LLC Vs S Corp
Learn The Difference Between LLCs and S Corps, And How Making The Right Decision Can Save You Thousands
In case you already don't know it an LLC is also called a limited liability company. These types of business entities can be very flexible and useful for people looking to own their own business. S Corp stands for Subchapter S, the term used for a corporation that is validly formed under subsection S of the first chapter of the internal revenue service code of federal regulations. Knowing about these entities and how they are different can be of great assistance to people who are looking to form legal entities for business purposes.

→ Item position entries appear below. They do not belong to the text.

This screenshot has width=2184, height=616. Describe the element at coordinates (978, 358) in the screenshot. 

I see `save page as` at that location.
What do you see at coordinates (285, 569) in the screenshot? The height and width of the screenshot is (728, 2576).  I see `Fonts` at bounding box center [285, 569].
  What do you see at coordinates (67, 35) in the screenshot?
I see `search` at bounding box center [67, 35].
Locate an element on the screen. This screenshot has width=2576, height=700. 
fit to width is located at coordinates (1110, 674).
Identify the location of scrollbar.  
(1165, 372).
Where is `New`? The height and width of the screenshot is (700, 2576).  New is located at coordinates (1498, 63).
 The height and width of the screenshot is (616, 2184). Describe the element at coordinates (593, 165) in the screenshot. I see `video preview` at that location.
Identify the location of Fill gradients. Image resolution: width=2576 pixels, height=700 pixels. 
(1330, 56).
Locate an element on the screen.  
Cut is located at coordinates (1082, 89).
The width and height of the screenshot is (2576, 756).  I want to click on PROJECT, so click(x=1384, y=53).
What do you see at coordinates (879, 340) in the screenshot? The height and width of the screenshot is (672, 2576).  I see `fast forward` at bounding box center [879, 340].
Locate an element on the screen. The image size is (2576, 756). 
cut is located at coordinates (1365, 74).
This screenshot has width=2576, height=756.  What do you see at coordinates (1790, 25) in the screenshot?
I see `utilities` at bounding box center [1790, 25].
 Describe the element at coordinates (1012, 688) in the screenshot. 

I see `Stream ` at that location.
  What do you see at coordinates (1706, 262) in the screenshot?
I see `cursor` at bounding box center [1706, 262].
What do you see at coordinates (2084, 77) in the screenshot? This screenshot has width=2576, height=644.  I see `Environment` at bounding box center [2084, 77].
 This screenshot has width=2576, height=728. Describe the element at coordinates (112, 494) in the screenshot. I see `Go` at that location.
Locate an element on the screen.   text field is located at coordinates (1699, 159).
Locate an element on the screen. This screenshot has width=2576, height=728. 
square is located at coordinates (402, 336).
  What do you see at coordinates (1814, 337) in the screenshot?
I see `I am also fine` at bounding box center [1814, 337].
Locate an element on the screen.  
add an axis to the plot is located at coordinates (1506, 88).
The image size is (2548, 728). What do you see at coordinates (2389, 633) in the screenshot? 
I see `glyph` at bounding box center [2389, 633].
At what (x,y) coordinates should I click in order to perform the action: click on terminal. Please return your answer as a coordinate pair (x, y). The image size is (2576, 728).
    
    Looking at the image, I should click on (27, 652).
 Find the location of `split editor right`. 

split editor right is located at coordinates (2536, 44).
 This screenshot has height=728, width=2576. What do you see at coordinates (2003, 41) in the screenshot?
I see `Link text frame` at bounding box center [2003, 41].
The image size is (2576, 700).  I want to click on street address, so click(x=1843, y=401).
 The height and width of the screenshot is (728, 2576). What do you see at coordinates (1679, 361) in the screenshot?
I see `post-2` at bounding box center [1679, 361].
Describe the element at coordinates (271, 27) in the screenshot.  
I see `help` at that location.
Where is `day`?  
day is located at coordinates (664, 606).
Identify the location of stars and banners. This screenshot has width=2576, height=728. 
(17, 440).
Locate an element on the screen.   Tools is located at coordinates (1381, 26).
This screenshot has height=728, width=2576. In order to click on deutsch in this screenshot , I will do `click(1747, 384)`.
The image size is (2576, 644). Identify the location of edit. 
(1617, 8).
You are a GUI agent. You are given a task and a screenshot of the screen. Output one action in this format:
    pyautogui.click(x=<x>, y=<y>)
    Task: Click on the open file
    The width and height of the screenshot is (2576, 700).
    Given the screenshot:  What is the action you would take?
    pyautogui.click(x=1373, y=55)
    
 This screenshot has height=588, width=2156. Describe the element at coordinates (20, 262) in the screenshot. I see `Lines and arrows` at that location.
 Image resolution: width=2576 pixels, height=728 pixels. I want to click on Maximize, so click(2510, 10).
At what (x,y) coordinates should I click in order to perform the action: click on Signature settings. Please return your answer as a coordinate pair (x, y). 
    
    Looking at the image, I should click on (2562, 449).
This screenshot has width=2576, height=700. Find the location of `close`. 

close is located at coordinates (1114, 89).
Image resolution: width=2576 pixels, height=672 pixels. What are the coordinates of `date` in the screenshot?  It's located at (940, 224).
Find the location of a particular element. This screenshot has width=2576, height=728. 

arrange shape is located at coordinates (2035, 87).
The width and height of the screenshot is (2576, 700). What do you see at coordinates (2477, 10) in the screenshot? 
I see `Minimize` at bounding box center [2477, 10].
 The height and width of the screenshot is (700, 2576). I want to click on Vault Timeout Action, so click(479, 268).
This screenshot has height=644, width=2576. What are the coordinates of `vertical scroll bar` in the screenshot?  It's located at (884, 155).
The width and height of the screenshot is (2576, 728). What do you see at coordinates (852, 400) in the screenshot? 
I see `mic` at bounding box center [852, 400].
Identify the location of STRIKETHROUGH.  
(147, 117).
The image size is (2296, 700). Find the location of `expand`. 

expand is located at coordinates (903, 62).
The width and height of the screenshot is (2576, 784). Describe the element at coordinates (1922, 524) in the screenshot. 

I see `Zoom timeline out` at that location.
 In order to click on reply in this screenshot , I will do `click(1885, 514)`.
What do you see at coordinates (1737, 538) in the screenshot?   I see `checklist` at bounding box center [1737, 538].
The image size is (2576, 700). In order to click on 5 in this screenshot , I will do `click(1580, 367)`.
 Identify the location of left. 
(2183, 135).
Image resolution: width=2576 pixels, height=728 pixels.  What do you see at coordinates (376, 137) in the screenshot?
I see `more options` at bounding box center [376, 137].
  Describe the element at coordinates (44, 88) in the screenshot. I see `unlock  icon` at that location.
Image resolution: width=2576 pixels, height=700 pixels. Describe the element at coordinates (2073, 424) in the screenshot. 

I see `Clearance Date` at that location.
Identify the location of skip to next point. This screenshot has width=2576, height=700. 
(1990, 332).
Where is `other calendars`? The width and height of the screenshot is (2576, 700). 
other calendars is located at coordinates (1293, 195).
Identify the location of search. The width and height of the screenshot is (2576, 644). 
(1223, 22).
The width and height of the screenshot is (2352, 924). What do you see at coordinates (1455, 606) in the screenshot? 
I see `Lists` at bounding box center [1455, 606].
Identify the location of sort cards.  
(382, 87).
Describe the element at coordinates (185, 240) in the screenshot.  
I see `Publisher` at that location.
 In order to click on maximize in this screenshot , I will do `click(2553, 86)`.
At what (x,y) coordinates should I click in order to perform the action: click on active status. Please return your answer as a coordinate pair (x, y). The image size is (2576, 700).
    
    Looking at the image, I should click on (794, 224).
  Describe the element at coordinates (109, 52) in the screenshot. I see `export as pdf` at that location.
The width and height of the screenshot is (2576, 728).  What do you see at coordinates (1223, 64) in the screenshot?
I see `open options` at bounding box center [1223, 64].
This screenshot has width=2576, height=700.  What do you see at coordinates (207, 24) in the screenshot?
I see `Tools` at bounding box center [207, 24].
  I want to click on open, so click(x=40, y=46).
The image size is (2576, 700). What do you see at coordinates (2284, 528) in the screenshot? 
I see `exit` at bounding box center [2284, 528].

Starting a new business can be a daunting and difficult task, especially if it is your first business. Most business owners know they should be using some kind of business entity to assist them in the operation of their business and shielding their personal assets, but which one is the best one? Two very popular entities used in business today are the LLC and S corp, even though they are very similar, they do have some major differences, and picking the right one can save a lot of headaches down the road. So which one is the best one? That depends on your situation, so we have spelled out some similarities and differences below so that you have more information to make your decision. There are of course very technical and varied answers to this question, but we would like to provide a simple over view for people that gets straight to the point for most business owners.
How They Are The Same
These legal entities are very similar in the advantages they provide business owners. One advantage that these entities can provide is that they may shield personal assets from debt, lawsuits, and other liabilities that may arise from the operation of the corporation. What this means for most business owners is that they cannot be held personally responsible for the debts of the company keeping their personal finances separate from their corporate operations. Another reason why these two entities are very popular is because they are both known as pass through entities. One problem that some business owners can experience when owning a company is known as double taxation. This means that when the company makes money it is taxed, but then when the business owner pays themselves income from the business, it could be taxed again as personal income. Most people are not eager to pay taxes twice. That is why these are two of the most popular entities, they enjoy tax status known as single taxation, meaning that gains can be passed through to the owner as distributions or dividends and only be taxed once.
How They Are Different
There are differences between LLCs and Subchapter S corporations. An LLC is extremely flexible on who can be an owner and how income and dividends can be distributed. A limited liability corporation can also be owned by another business entity such as another corporation. For ease of use and flexibility an LLC can be an excellent choice. Subchapter S corporations by comparison have more restrictions. They must follow the same rules other corporations have, such as having the same record keeping obligations and voting requirements other companies have. S corps are also limited in how many people can be shareholders and how income is disbursed, severely limiting the way money can be paid out to shareholders. So why would anyone choose an S corporation over an LLC with the extra requirements and restrictions? In the right business situation the owner of a Subchapter S corporation can choose to have some funds distributed so that they can minimize FICA and other self-employment taxes. LLCs and other types of corporations are usually forced to pay these self-employment taxes which can be as high as 15.3%. Being able to legally avoid this taxation can make the extra work worth while in using a subchapter S corporation.